*** The data ***

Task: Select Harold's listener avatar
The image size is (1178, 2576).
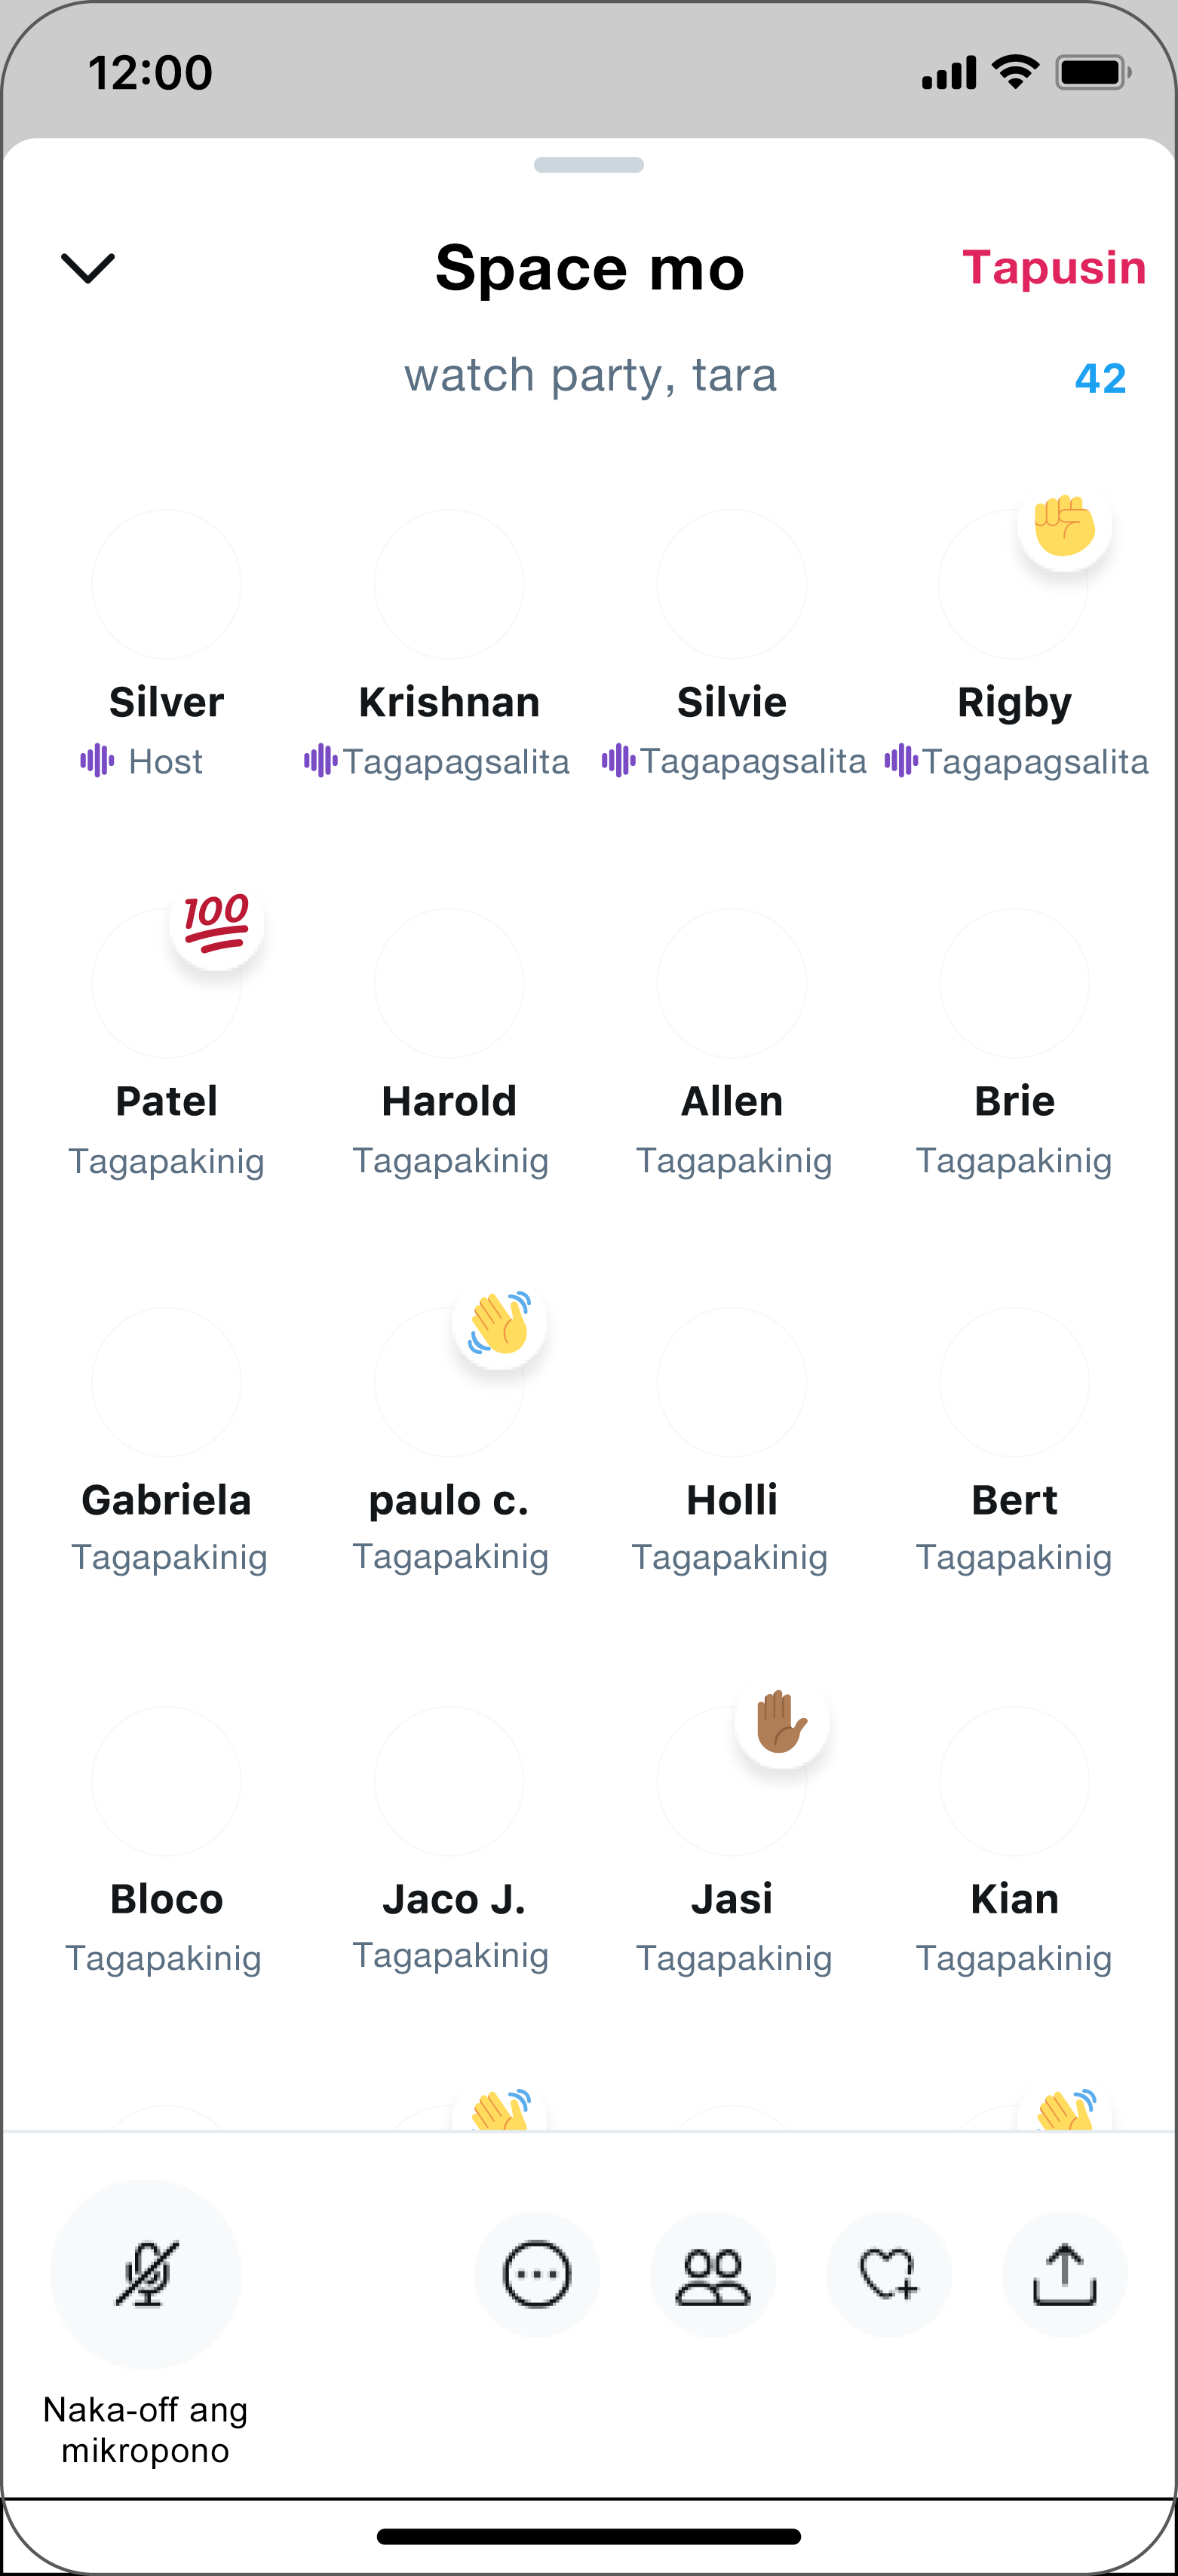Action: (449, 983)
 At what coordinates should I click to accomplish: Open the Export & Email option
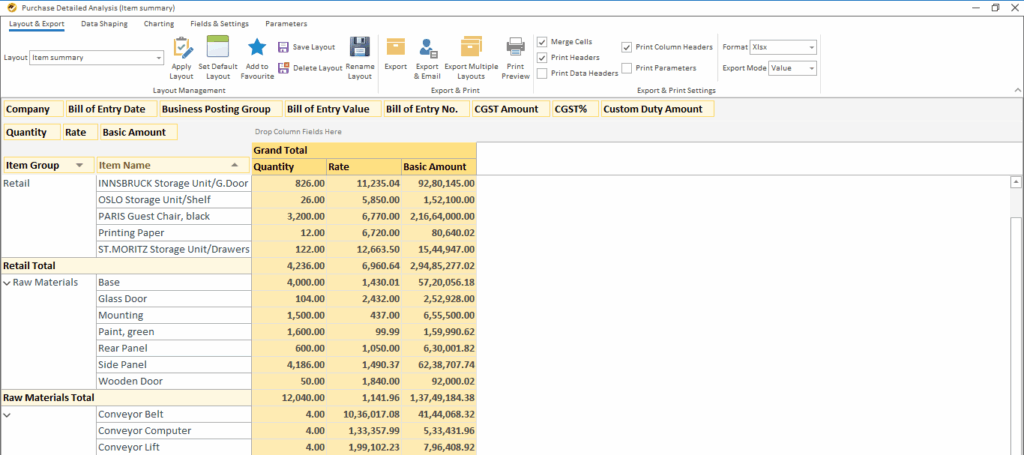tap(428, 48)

*** End of The data ***

▶ [Work instructions] Omit each image and transcribe the remaining records word for word.

▶ [Problem solution]
Task: Select Harold's listener avatar
The image size is (1178, 2576).
Action: (449, 983)
 At what coordinates should I click to accomplish: Open the Export & Email option
tap(428, 48)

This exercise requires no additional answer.